Written instruction 1: Copy out the records verbatim, beginning at the line that contains "Increase zoom with the plus button" and continuing through the end of the records. Leave the pictures out of your copy.

Passage shown:
——
# Points A and B are at (2 ,4 ) and (7 ,2 ), respectively. Point A is rotated counterclockwise about the origin by (3pi)/2  and dilated about point C by a factor of 2 . If point A is now at point B, what are the coordinates of point C?

Jun 24, 2017

The coordinates of point $C$ are $\left(1 , - 6\right)$

#### Explanation:

The matrix of a rotation counterclockwise by $\frac{3}{2} \pi$ about the origin is

$\left(\begin{matrix}0 & 1 \\ - 1 & 0\end{matrix}\right)$

Therefore, the transformation of point $A$ is

$A ' = \left(\begin{matrix}0 & 1 \\ - 1 & 0\end{matrix}\right) \left(\begin{matrix}2 \\ 4\end{matrix}\right) = \left(\begin{matrix}4 \\ - 2\end{matrix}\right)$

Let point $C$ be $\left(x , y\right)$, then

$\vec{C B} = 2 \vec{C A '}$

$\left(\begin{matrix}7 - x \\ 2 - y\end{matrix}\right) = 2 \left(\begin{matrix}4 - x \\ - 2 - y\end{matrix}\right)$

So,

$7 - x = 2 \left(4 - x\right)$

$7 - x = 8 - 2 x$

$x = 1$

and

$2 - y = 2 \left(- 2 - y\right)$

$2 - y = - 4 - 2 y$

$y = - 4 - 2$

$y = - 6$

Therefore,

point $C = \left(1 , - 6\right)$
——
Exercise inputs:

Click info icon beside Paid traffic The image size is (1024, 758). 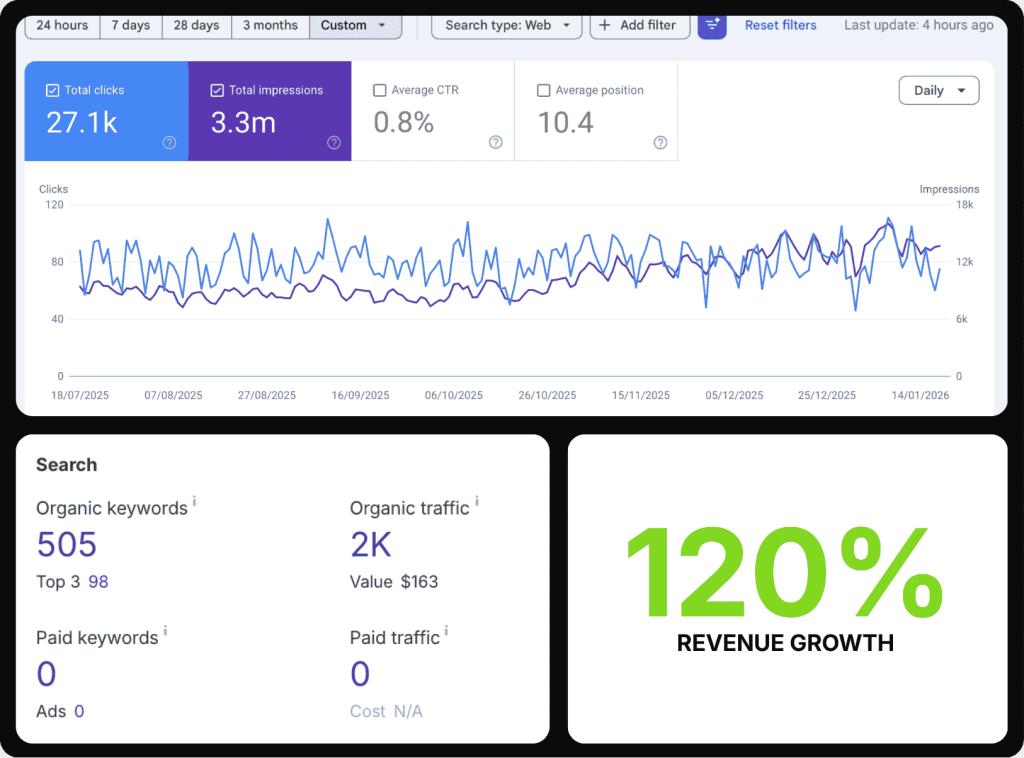click(x=446, y=632)
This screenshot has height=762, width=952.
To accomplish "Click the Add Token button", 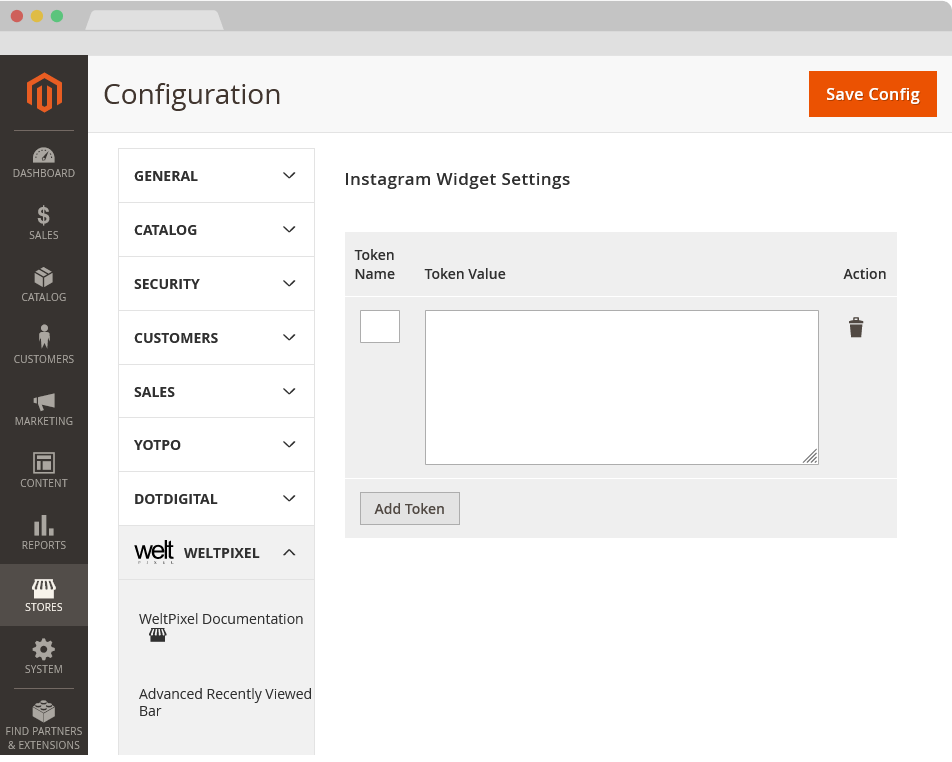I will [x=409, y=509].
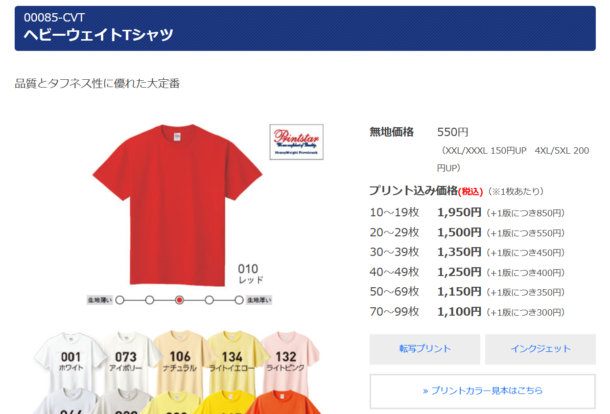
Task: Select the thickest fabric radio circle
Action: pyautogui.click(x=239, y=300)
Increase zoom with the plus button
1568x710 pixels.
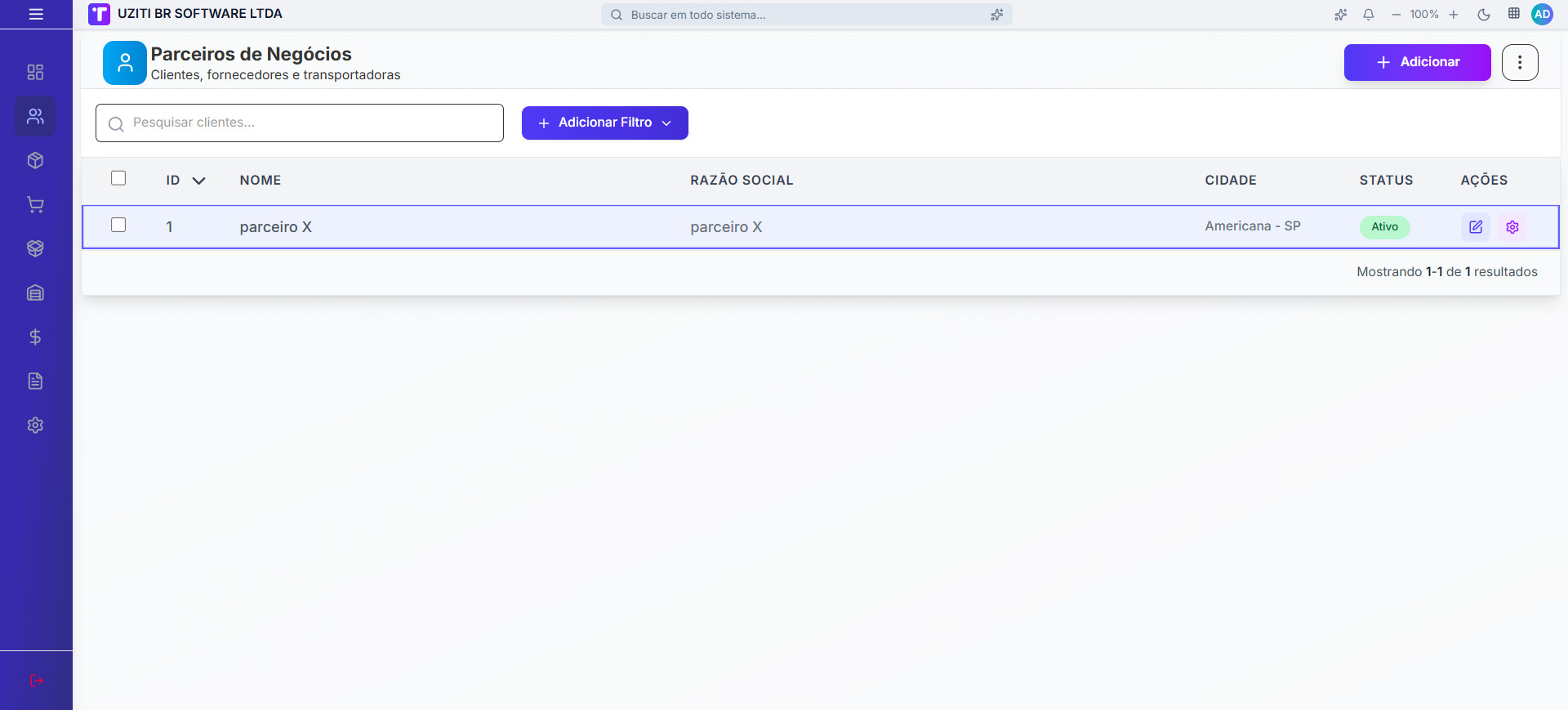(x=1454, y=15)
——
Written instruction 2: List every point the rotation and dilation solution labels with a letter.

Full solution 1:
Increase zoom with the plus button
1568x710 pixels.
(x=1454, y=15)

Full solution 2: A, B, C, A'